Although a technical violation, the DOJ did not want to “make its first case against the Russia investigators with such thin margins and look petty and vindictive,” a source told me, explaining the DOJ’s rationale.
But Comey and others inside the FBI and the DOJ during his tenure still face legal jeopardy in ongoing probes by the IG and Barr-appointed special prosecutor John Durham. Those investigations are focused on the origins of the Russia investigation that included a Foreign Intelligence Surveillance Act (FISA) warrant targeting the Trump campaign at the end of the 2016 election, the source said.
“There are significant issues emerging with how the FISA was handled and other conduct in the investigation, and everyone involved remains under scrutiny,” a second source said.
Patrick Fitzgerald and Daniel Richman, two of Comey’s lawyers, and Keith Urbahn, his spokesman, did not return repeated calls and emails seeking comment.
The lack of prosecution is certain to demoralize some conservatives, who long have called for Comey’s head. But the IG report, set to be released within the next few weeks, likely will provide significant condemnations of Comey’s conduct, sources tell me.
While they cautioned that the IG’s final report won’t be complete until it gets feedback from Comey’s lawyers in the next few days, it is expected to conclude that the former FBI director improperly took with him memos that were FBI property when he was fired, transmitted classified information via an insecure email account, and shared some of the memos with his private lawyers. Some of the Comey memos were classified up to the “secret” level, but the FBI has not disclosed whether those were shared with his lawyers like the classified confidential memo was.
The memos, which mostly recount Comey’s interactions with Trump in the Russia case and include information about foreign leaders, were sensitive enough to require government officials to send a professional “scrub team” to a Comey lawyer’s office to ensure all classified information was deleted, sources previously told me.
In addition, the IG is likely to find that Comey engaged in a lack of candor when FBI agents came to retrieve the classified memos in his possession, failing to tell the interviewing agent that he had forwarded some of the sensitive memos by email, according to sources familiar with the probe.
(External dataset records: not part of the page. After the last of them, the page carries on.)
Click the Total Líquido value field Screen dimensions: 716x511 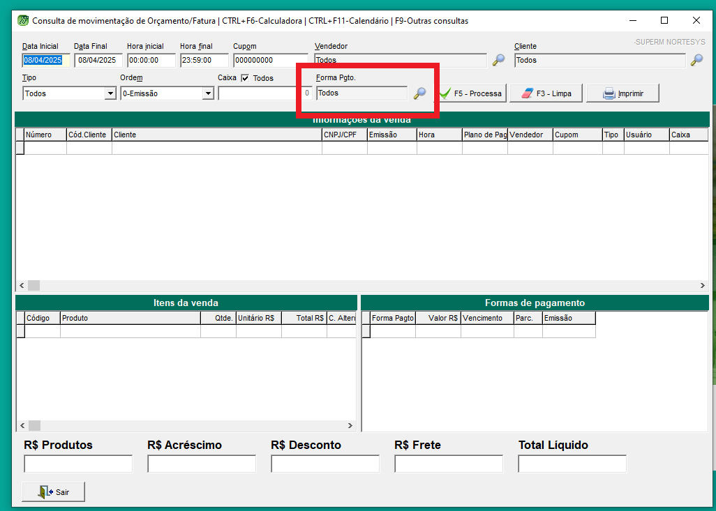click(572, 464)
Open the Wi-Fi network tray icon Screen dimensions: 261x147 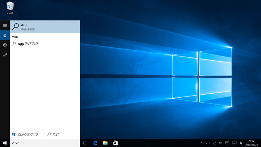tap(214, 143)
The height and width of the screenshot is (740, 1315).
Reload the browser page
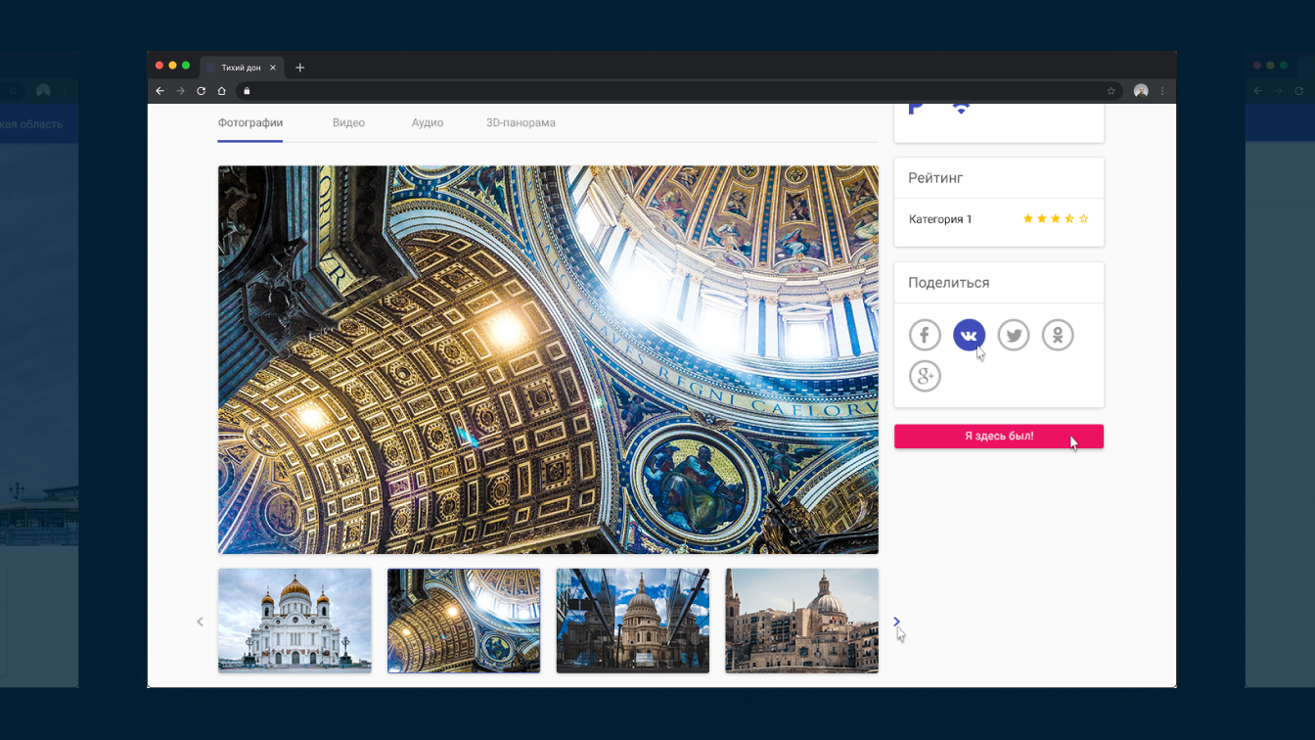click(202, 91)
Documents released Thursday by the FBI to the conservative group Judicial Watch support that conclusion, showing the FBI report on its meeting with Comey at his home to recover the memos made no mention that the ex-director had forwarded the memos on to others.
The revelations are likely to dent Comey’s carefully manicured image as a law-and-order FBI director who was fired for standing up to Trump.
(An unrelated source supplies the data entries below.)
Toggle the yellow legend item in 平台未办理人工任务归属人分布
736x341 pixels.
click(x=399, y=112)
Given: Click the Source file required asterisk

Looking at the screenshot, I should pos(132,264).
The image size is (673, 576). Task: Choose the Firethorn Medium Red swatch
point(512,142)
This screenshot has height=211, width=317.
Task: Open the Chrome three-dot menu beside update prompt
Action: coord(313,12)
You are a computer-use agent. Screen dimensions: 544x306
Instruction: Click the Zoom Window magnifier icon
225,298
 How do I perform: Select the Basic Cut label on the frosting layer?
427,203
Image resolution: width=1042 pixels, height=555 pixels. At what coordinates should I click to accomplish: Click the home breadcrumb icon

The IG concluded in prior investigations that Comey’s firing was not driven by Trump’s fears about the Russia investigation ruining his presidency but, rather, by DOJ concerns about Comey’s performance in the Hillary Clinton email probe. Horowitz concluded that Comey wrongly “usurped” the authority of the attorney general when, on July 5, 2016, he announced he would not seek criminal charges against Clinton for transmitting classified information — some of it top secret — on her insecure private email server.
That IG report also chided Comey for criticizing Clinton’s email practices as reckless without filing charges and for improperly announcing the reopening of the email probe in late October 2016, just a few weeks before Election Day when Clinton and Trump were locked in a tight race.
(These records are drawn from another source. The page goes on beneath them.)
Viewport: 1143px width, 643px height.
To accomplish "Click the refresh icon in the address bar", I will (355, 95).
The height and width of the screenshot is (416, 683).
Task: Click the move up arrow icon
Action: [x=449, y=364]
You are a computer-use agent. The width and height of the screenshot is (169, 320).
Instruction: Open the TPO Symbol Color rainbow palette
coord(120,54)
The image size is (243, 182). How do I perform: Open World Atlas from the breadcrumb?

Ironically, Comey’s decision not to charge Clinton for violating the Espionage Act for mishandling classified information on her email server mirrors the same rationale that Barr’s DOJ applied in declining prosecution of him: a lack of evidence of intent.
That won’t be lost on conservatives, who almost certainly will dislike the DOJ’s Comey decision.
But the IG report, at least, reaffirms what has become painfully clear to Americans the past two years: Comey entered the FBI chief’s job with a reputation for excellence but ran a bureau that suffered from ineptitude, political shenanigans, leaking and significant human failings, all of which sharply contrast with the morality lectures he’s become famous for frequently offering since he was fired.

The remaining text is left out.